Wednesday, April 8, 2009

Fear Is The Mind-Killer.

Rescued an important e-mail from my junk folder last night (damn you Hotmail!), and saw that it was one of my stories I had submitted to this really cool magazine I love.

I stared at the e-mail, daring myself to open it. I've been hoping beyond hope that they would like my story. It's a good little story. One of my better ones in a while.

But nope, it got rejected!


For about a split second that fear gripped my heart. That fear that tells you that this is all just a big joke and that you better give up your dream and just go back to the daily grind of existence. You know, all THAT melodrama. :)

But it only lasted for a moment.

Almost immediately I put the thought out of my mind. My dream won't die that easily. Yes I had perhaps placed too much hope in this story, but the rejection wasn't all that bad even though it was a form rejection letter which I'd received. At least they gave me a reason.

Well, sort of. The form response listed four possibilities for why a given story would be rejected by this magazine:

1) Doesn't contain a sci-fi element;
2) Doesn't contain a horror element;
3) Poorly edited;
4) Other.

I got "Other" as my reason. Which I suppose is better than getting either of the previous three, especially that 3rd one -- yikes!

At first I thought the letter was stating that my story, Hatchling, got rejected for ALL of these reasons -- LOL! And I was left wondering, how is that f'n possible? It has BOTH a sci-fi and horror element, and I've been getting much better at self-editing my stories. This one was rather well polished, in fact.

But then I saw the X was next to the "other" category, and the brief explanation was: "It was a good story, but not quite right for us."

Here's the thing: magazine editors don't bullshit. Unlike your best friend or parental figures, editors don't feel the need to hold your hand and tell you something you worked on is good when it clearly sucks. If my story was truly god-awful, a comment to such effect would have been included in the message. So to have my story described as "good" -- while to some people this might be taken as mollycoddling -- I choose to take it at face value. Lord knows I've gotten the opposite end of the praise stick from editors with plenty of my other stories.

Still, I thought my story was perfect for this magazine. It could be that my understanding of what gets published at this place is off. Or that my story is not the story which appears to other people reading it.

Or it could just be a simple game of numbers. Said magazine gets a LOT of submissions. Could just be that mine didn't make the cut due to the sheer volume of other good stories submitted in the same time period.

I suspect the latter is most likely true. Just a gut feeling I have. Of course, it means my story wasn't good *enough* to stand out from the rest. But, hey, that's what I have to work on. That's my boulder to roll.

It seems I always get these rejections at the worst time possible, though. I always get them exactly right before I'm about to start writing an exciting new tale. This week had me in the familiar position of receiving two great ideas at the same time, both equally exciting and both equally persistent that I write them out first. I've spent the week so far fleshing out the details of both in my head, but by Friday I had planned to make my choice.
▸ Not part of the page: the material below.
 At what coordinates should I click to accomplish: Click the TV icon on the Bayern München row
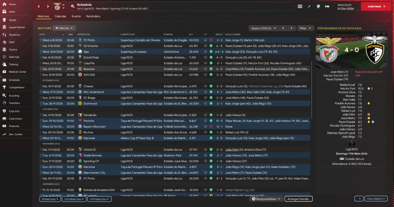click(x=205, y=126)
Either way, I knew I would be having fun this weekend.

And then this happens and suddenly I'm doubting myself. And of course, doubt kills any sort of sparkly creative energy one is experiencing at any given moment.

So all morning I've been psyching myself up, trying hard to forget that I just received a major blow to my writerly psyche the night before. But if I focus only on this brand new story, and not the one that was just rejected, things get a little better at least.
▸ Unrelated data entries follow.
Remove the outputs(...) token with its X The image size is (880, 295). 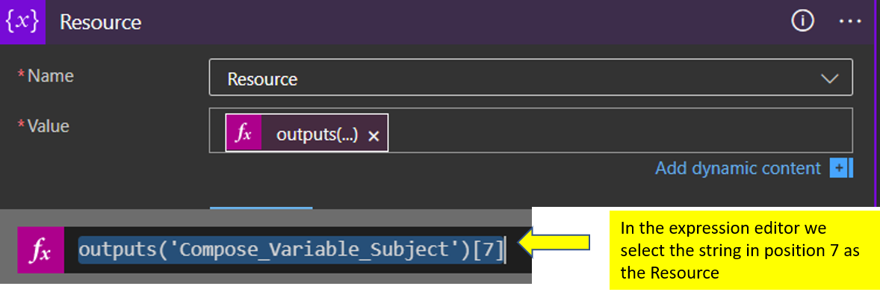click(x=374, y=135)
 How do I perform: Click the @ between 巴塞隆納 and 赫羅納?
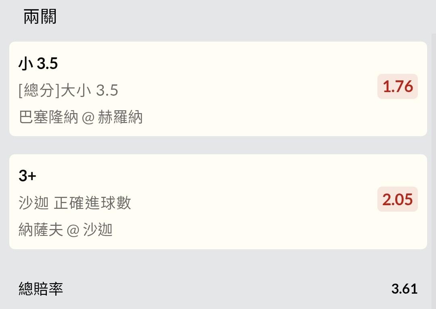click(88, 118)
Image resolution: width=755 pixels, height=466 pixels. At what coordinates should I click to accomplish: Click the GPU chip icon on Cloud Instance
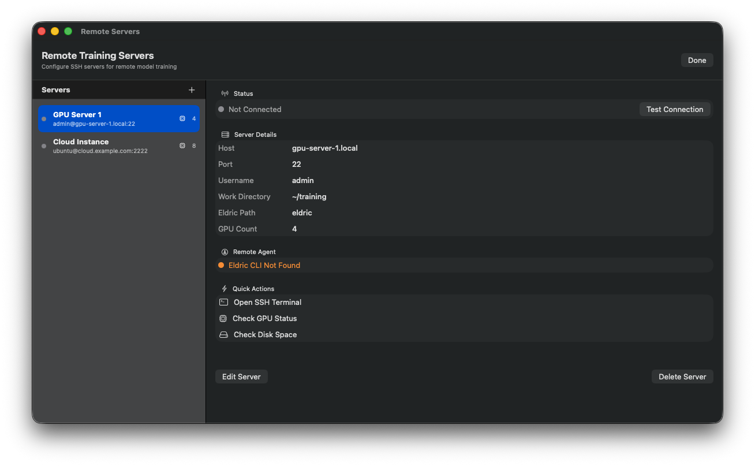[x=182, y=146]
And yet, still, in the dark recesses of my cluttered mind is this little nagging fear that I'm going to fail, and fail horribly.

But I never give in to that fear, for fear is the mind-killer. I must remember this always!

Anyway, I shall trod on bravely, my friends.

In the meantime -- sometime between crafting these latest two stories and playing some more Resident Evil 5 on my PS3 -- I'll find a way to send out this rejected story and a few others I've written to different venues. I might take this particular magazine out of my rotation for a few months, as I've already submitted two stories to them this year . . . and we're only in April! I still believe in my story, Hatchling, so I'm not exactly worried about it being picked up somewhere else eventually. And that's a good way of looking at the situation, no?

Onward and upward!


Captain Hook said...

Aww *hugs* David. I've been receiving rejections a lot lately too. But I refuse to get depressed. One rejection called A Mother's Best a "poignant, heartwrenching story" but they don't want to depress their readers so they passed.

Another said that their panel spent 3 months divided between whether to accept it or not. They passed in the end, but asked me to send them anything else I have. (Which at the moment is nothing.)

David Batista said...

That last response is actually a really good one. I would love to get such a rejection, if a rejection is what I'm going to be getting. :)

I would use this to inspire me to write another piece tailored to their readership. They've left the door open for you, in other words. Step on through!

Ashe Hunt said...

Yeah. I love that you learned to tell the hind-brain voices to shut the hell up! Or at least not let them take control anymore. And that was a rather promising rejection so at least you know you're on the right path!

Oh yeah, and I'm loving the Dune reference that is your post title. That's cool!